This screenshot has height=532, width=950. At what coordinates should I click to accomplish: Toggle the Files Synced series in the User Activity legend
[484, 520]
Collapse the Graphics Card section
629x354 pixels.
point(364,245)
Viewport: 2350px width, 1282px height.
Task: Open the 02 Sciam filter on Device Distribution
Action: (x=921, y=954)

**WRITTEN PROBLEM:** Reproduce all of the data above line for line, keeping every character unchanged.

**REPLY TO THE TASK:**
This screenshot has height=532, width=950. At what coordinates should I click to accomplish: Toggle the Files Synced series in the User Activity legend
[484, 520]
Collapse the Graphics Card section
629x354 pixels.
point(364,245)
Viewport: 2350px width, 1282px height.
Task: Open the 02 Sciam filter on Device Distribution
Action: (x=921, y=954)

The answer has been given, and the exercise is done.